Organizations are now investing more in specialist emergency and crisis management tools

  • 23 Feb 2022

The BCI has released this year’s Emergency & Crisis Communications Report, sponsored by F24. This report looks at how organizations are choosing to communicate in emergency situations, as well as the evolving role of technology in this field and what businesses are looking for in the communication tools of the future.

Ways of working determine emergency communication tools

The surge in remote working throughout the pandemic has resulted in the usage of software-as-a-service (SaaS) solutions seeing a sharp rise over the past few years, as organizations ensured that  emergency communications systems could be accessed across multiple devices in remote environments. While the increase in SaaS usage has only marginally increased this year (up to 74.2% from 74.1% in 2021), there is still an expectation that businesses will invest in new technology to enhance their own range of in-house solutions this year.

Indeed, the report has found that organizations are now investing more in specialist emergency and crisis management tools to support remote business operations. This follows the trend of last year’s report, which saw a decline in free-to-use messaging applications, such as WhatsApp, as a tool for emergency communication. Organizations are finding that some tools, such as Microsoft Teams and Zoom, have been pushed to their use limit and are now looking for added functionality to match the unique requirements of their business. The sharpest increase for this has been in small- to mid-sized businesses, those which had previously viewed the investment as not worthwhile.

One particular tool is growing in importance even more, with organizations reporting the mobile phone as the most used device in a crisis. The functionality of SaaS applications on mobile phones has been a factor in the mobile phone becoming the dominant tool for an emergency response.

Not only is remote working influencing the overall trends, but a return to the office and an increase in hybrid working has also resulted in on-site technology (such as walkie-talkies/radios) beginning to record a comeback for emergency communications this year.

Response times are evolving

The ‘golden hour’ target for organizations to respond to a crisis and execute their emergency communications plan is still in play for more than 80% of respondents. In fact, the ‘golden five minutes’ is now a valid option for just under a quarter. However, the number of organizations who can activate their plan within five minutes has decreased from that seen last year. Alongside different survey demographics, this is likely a result of senior management requiring events to be analyzed more closely before action is taken, as well as a decline in incidents which need a response within 30 minutes.

Exercising remains key

The report remains firm that it is usually people, not technology, that represent the first point of failure in an emergency communications plan. Despite this, the number of organizations exercising their emergency communications plans at least once a year has fallen to 78.6% from 82.3% in 2021. This could be due to a difficulty testing response plans in remote environments or a unwillingness to exercise the plans due to a rise in real-life activations serving the same purpose. Although, it is exactly after a large-scale change in environment or working practices that an emergency communications response plan should be exercised.

Other findings:

  • More than a third of organizations have yet to introduce emergency communications tools and software
  • Respondents say the most important feature of an emergency communications tool was the ‘constant exchange of information to enable decision-making’
  • When asked how their organization ensured the acquisition of timely and reliable information in a crisis, 67.6% of respondents said it was by keeping employee contact details updated.

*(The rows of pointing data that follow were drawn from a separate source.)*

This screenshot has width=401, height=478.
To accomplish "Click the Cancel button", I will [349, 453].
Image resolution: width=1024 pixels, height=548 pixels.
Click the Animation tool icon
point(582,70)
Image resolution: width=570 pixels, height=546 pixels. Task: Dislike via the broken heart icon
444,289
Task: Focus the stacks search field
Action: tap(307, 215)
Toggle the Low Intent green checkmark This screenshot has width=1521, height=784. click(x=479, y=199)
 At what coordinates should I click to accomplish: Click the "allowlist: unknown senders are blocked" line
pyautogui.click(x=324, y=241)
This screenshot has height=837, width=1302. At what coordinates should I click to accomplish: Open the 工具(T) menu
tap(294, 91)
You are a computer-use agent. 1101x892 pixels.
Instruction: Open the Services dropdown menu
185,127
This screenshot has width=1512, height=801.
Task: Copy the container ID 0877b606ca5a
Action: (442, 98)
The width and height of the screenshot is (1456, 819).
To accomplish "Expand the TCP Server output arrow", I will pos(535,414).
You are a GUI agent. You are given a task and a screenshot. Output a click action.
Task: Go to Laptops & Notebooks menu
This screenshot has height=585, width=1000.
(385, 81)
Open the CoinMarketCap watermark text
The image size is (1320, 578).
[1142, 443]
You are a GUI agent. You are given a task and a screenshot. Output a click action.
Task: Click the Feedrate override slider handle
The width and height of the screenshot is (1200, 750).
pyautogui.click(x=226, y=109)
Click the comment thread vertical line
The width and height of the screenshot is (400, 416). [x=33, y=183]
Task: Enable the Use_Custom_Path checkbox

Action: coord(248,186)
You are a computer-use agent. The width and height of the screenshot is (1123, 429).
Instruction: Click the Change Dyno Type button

“We have seen the emergency and crisis communication market evolve dramatically during COVID: there was a spike in the take-up of emergency communication tools and software in 2020 as organizations grappled to address communication issues in the early part of the pandemic. A rise in activations of emergency communication plans as a result of COVID ensured staff gained familiarity with process and procedures, and management pushed investment for new communication technologies.

“However, 2021 saw a slight cooling in the uptake of emergency and crisis communication tools after the burst of activity in 2020. What we are noting is organizations becoming far more discerning when choosing solutions: they are seeking solutions which still work during communication blackouts, demanding tools which have the facility for team collaboration during a crisis and requesting extra security from their solutions. Last year was all also all about speed of communication, with organizations chasing to get plans activated within five minutes. This year, organizations have learnt the value of trading speed over insight, with response times going out towards 30 minutes as management become more demanding of information in the early stages of an incident.”